**Task a:** Name every structure the Teatro Marcello page names.

**Page:**
········
Friday 26 July 2013

TEATRO MARCELLO - ROMA

In about a week Kasia and I will be playing in this incredible space!


In the intimate area between the Teatro Marcello (on the very left of this picture you can see the double row of arches) and the Temple of Apollo (two remaining colums are also relatively on the left of the picture) the Roman nights are brigthened by classical music, performed live by musicians from all over the world during the Summer months.

One of the oldest theaters in Rome, the Teatro Marcello was started under Julius Caesar, but was completed only by Augustus. In 13BC he dedicated this grandious theatre to the memory of his nephew, Marcello, whom he had designated as his successor, but who had died already in 23BC. - in case one wonders (we love comparisons and numbers), the Colosseum was started in 72 after Christ and finished in the year 80 and it could host about 50.000 people, while the Teatro Marcello, finished about 90 years earlier, had space for about 20.000. -

This is a reconstruction


It seems that it was still in use as a theatre in the V Century. Afterwards, a common practice for the Romans, parts of it were recycled for other constructions and, in the Middle Ages, it became a fortified castle! As a private palace, it changed several owners until it became property of the Orsini Family for seveal centuries, and, until very recently, various shops were allowed to utilize the spaces under the arches for their business.
········
**Task b:** Rescale the listing from the line containing "This screenshot has height=2048, width=1640." down through the line containing "pos(93,763)". Reproduce every line, requests included, with each answer coordinate multiplied by 2.2 and rounded to the nearest whole number, halves rounded up.

(Collected data)
········
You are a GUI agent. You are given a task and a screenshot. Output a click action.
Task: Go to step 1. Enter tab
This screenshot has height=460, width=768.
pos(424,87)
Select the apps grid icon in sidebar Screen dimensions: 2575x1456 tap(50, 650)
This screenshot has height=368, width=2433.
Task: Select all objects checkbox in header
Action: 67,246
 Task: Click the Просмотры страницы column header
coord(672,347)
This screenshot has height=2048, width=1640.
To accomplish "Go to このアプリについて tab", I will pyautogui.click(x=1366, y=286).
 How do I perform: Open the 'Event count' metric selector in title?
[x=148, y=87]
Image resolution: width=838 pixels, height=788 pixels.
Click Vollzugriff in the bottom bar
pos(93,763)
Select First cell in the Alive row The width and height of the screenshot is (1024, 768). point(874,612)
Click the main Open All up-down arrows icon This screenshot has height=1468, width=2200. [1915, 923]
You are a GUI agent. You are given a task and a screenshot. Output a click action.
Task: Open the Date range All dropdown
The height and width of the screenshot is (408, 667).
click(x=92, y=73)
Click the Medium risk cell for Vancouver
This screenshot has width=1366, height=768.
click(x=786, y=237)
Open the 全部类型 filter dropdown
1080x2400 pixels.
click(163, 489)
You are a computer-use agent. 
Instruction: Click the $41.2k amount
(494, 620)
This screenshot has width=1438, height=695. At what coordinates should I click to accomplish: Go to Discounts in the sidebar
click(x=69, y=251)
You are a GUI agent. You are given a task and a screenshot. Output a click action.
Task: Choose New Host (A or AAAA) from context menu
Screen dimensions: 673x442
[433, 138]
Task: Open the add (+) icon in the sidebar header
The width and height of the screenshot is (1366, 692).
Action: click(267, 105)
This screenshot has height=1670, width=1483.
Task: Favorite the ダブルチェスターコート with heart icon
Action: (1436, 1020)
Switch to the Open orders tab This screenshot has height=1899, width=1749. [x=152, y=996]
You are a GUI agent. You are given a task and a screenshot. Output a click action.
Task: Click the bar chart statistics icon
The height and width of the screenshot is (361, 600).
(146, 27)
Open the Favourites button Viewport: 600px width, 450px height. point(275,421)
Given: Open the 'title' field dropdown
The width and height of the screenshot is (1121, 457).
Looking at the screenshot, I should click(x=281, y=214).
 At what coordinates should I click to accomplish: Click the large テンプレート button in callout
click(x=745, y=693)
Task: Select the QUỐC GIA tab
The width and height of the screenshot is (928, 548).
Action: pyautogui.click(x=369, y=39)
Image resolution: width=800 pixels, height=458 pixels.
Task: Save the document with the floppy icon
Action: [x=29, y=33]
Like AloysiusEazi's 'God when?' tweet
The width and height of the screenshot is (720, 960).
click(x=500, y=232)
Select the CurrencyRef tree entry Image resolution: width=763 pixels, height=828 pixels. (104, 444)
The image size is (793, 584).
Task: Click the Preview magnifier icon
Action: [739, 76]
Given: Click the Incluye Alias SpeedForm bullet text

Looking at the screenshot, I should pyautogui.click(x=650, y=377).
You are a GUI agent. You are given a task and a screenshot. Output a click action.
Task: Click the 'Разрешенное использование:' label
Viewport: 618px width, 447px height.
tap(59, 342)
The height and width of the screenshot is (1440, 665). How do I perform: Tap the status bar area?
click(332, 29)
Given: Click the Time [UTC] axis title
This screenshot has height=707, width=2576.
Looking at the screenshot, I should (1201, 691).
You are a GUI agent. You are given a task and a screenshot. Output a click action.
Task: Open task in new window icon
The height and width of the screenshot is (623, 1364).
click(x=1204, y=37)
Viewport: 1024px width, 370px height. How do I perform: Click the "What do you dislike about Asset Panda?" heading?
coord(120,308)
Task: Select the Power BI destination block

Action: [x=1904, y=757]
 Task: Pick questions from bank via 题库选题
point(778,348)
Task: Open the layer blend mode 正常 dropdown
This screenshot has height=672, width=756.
········
**Task output a:** Teatro Marcello, Temple of Apollo, Colosseum

**Task output b:**
This screenshot has height=2048, width=1640.
To accomplish "Go to このアプリについて tab", I will pyautogui.click(x=3005, y=629).
 How do I perform: Open the 'Event count' metric selector in title?
[x=326, y=191]
Image resolution: width=838 pixels, height=788 pixels.
Click Vollzugriff in the bottom bar
pos(205,1679)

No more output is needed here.